I got a little fancy here:

• I used the same method as the solve and the backtrack method, taking advantage of the default parameter value feature of C#, but that meant I had to return the result all the time
• There is no loop over steps, because there are just two of them
• The pruning is done before calling the backtracking method, by checking the open and close values
• There is no backtracking per se, since we are using a new copy (concatenated string) in all calls
• You want to get extra fancy? Use a StringBuilder instead of a string, Append the parentheses, then decrement the StringBuilder length when you exit, thus implementing literal backtracking.
  • there is a gotcha here, though, see below in the Generic backtracking section

The output is the five possible solutions.

This is optimal because:

• Time complexity: O(4ⁿ / sqrt(n)) - this is the number of valid Catalan number sequences, roughly O(4ⁿ).
• Backtracking prunes almost all invalid paths early.
• Space complexity: O(n) recursion depth + O(4ⁿ) for output storage.
• No extra arrays or complex state - just track count of open and close parentheses.
• Very clean and efficient - runs instantly even for n=8.

Generic backtracking

I have tried to implement a generic class that does backtracking solving. And I made it, but it was really ugly. I tried simplifying it in several ways, but in the end I gave up. Why? Because backtracking in itself is such a general solution to a lot of problems that trying to create a class to encapsulate that results in a very thin thing that requires the solution type to implement everything.

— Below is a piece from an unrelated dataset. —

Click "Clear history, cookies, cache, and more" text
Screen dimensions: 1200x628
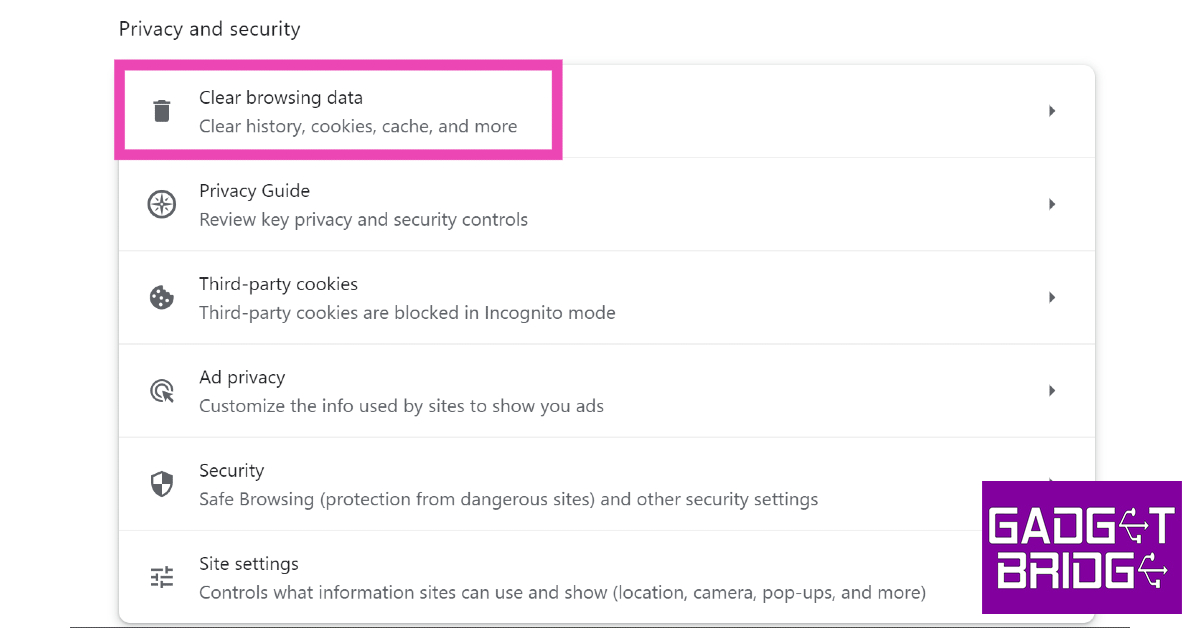[x=358, y=127]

If you think about it, the solver has to implement:

• a type for the solution
• a type for the current state
• a way to generate valid steps based on current state (and possibly the list of existing solutions)
• a way to apply the steps on the current solution and state (and unapply them, if you want standard backtracking)
• a way to determine validity of a solution
• a way to extract/clone the result from the solution

And you realize that you either have to provide a lot of functions as parameters to the solver, or you have to combine the solution type and state type and implement the methods there. And in the second case, the solver itself does nothing in particular.

My implementation, in order to solve the generate parentheses problem, assumed any solution is an IList<TItem> and the TItem was (char ch, int open, int closed, int pairCount), which was frankly ridiculous.

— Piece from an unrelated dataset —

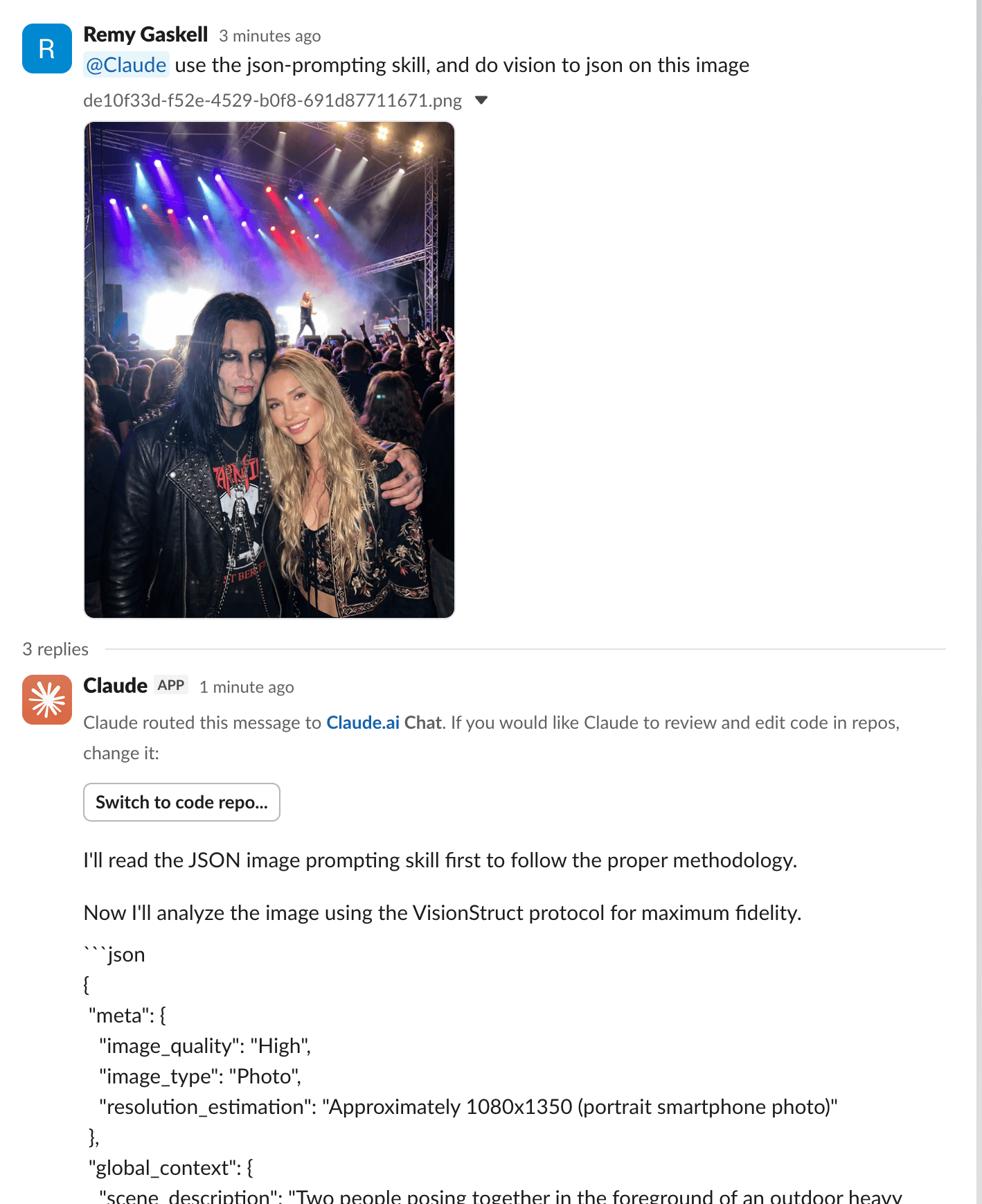Click the Claude app starburst avatar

Sometimes it pays off, though, to try to achieve such things in order to understand why they would not work and what are the underlying assumptions in your code.

For example, you never considered that in both examples above we needed to clone the solution in order to add it to the result. In the first example we were putting in the result sb.ToString(), which generates a clone of the StringBuilder, and in the second example we were using string concatenation, which generates a new string every time. If you had added the StringBuilder itself to the result list, then it would have held the reference to the same object several times.

Conclusion

Backtracking is an important tool in any developer's toolkit and it is one of the first theoretical computer science concepts you are being taught in school. The magic is in three steps: choose an option, explore deeper by recursing, unchoose when you return. Everything else (pruning, skipping duplicates, validity checks) is just smart decoration around this loop.

But once you look "under the hood" you realize that in order to implement classic backtracking you are relying on programming language constructs that add syntactic sugar to an otherwise differently defined problem: growing a list of possible solutions and eliminating them early if they cannot yield a valid solution.